→ Stated problem A
In the Georgia football post, which injuries are listed as part of the rash the team suffered in 2008?
→ Stated problem B
Please summarize the Georgia football post in two sentences.

→ Source text
Matt. Does a Big Ten also-ran in the Ex-Citrus Bowl even qualify as a consolation prize for Georgia? Or is UGA's season just a crater after getting pantsed by Georgia Tech, no matter what?

Ten wins (assuming a win over MSU, whose defense has been ripped on numerous occasions) with a slew of injuries sounds like a fine year to me. Georgia fans ... they do not readily agree.

Holly. Georgia Tech on its own, maybe not a crater. Georgia Tech and an impending Knowshon departure? Yeah, that might do it.

(Matt Hinton and Holly Anderson, Dr. Saturday)

Let us leave aside for now the question of whether Knowshon Rockwell Moreno is N.F.L.-bound; we will know the answer to that one soon enough. Sticking strictly to what happened on the field in 2008, do we in Bulldog Nation have any business feeling as dour as we (or, at least, I) do in the wake of the campaign just concluded? Given the rash of injuries (including the loss of two starting left tackles and our best defensive lineman), was it, as Dr. Saturday says, "a fine year"?

I take the position that it was not, and, while I know the Doc meant no offense, I believe it says something about the popular perception of the Red and Black that the question even would be raised. No one would ask whether Florida, Ohio State, or Texas fans ought to be disappointed by a three-loss season and no conference crown in an autumn in which a national championship game berth was anticipated; it would be taken as a given that they would be and should be dejected at such a result.

After the Gators won a national championship in football in 2006 which was bookended by back-to-back N.C.A.A. tournament titles, there was fear expressed in Bulldog Nation that the Saurians were about to dominate the league. I took issue with that assertion, and my position was bolstered by the following year’s result in Jacksonville.

Entries on target coordinates
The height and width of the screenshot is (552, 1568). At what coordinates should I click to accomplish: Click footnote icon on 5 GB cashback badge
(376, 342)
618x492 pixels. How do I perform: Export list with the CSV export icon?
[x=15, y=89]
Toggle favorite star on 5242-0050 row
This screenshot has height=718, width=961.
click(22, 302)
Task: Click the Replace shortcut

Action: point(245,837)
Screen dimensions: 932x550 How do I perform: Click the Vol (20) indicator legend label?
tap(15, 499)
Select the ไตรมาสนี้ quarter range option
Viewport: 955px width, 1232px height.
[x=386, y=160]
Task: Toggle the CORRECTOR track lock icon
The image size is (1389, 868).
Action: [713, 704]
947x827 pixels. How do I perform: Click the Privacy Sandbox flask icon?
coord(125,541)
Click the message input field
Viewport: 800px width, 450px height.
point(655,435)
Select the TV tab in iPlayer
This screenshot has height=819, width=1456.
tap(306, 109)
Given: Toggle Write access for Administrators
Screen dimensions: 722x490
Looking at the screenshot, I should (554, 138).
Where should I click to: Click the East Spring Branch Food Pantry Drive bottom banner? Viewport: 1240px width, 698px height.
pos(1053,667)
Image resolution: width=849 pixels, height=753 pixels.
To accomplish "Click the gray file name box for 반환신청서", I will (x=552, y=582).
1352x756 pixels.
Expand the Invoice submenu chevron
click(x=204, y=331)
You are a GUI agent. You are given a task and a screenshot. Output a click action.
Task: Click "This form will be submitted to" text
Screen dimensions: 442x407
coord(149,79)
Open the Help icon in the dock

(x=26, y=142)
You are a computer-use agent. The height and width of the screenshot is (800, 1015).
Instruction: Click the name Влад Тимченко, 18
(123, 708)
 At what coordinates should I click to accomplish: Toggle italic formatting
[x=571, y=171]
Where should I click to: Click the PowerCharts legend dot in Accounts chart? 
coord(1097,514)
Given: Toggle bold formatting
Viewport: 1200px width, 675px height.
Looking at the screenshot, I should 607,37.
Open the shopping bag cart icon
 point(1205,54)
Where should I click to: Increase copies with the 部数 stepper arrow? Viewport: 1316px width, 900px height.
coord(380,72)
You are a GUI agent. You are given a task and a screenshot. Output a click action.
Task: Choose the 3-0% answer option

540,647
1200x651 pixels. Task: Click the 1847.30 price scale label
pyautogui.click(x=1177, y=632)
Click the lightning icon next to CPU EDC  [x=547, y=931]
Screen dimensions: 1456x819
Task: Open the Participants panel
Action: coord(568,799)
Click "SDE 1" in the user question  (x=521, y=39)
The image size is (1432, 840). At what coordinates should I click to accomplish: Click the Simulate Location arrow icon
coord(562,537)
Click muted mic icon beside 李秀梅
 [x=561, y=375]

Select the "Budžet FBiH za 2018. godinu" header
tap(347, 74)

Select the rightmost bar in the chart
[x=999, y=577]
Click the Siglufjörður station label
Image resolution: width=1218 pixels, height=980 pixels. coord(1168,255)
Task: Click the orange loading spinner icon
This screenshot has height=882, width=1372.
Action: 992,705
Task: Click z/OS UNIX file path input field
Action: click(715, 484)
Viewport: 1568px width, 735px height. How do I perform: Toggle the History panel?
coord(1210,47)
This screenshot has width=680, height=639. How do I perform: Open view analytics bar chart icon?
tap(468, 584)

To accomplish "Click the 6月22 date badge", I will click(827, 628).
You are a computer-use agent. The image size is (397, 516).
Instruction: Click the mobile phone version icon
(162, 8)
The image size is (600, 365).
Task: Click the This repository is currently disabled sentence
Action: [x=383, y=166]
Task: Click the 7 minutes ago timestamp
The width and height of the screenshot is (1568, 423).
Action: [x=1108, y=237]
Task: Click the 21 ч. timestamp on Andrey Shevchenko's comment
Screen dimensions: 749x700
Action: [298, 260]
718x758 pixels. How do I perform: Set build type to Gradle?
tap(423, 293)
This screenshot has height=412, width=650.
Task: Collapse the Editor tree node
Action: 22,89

→ Full response A
The loss of two starting left tackles and the team's best defensive lineman.

→ Full response B
Looking only at the 2008 season on the field, the writer asks whether Bulldog Nation has any business feeling so dour despite a rash of injuries, and argues that it was not a fine year. The writer holds that no one would question disappointment among Florida, Ohio State, or Texas fans after a three-loss season with no conference crown in a year when a national championship game berth was expected.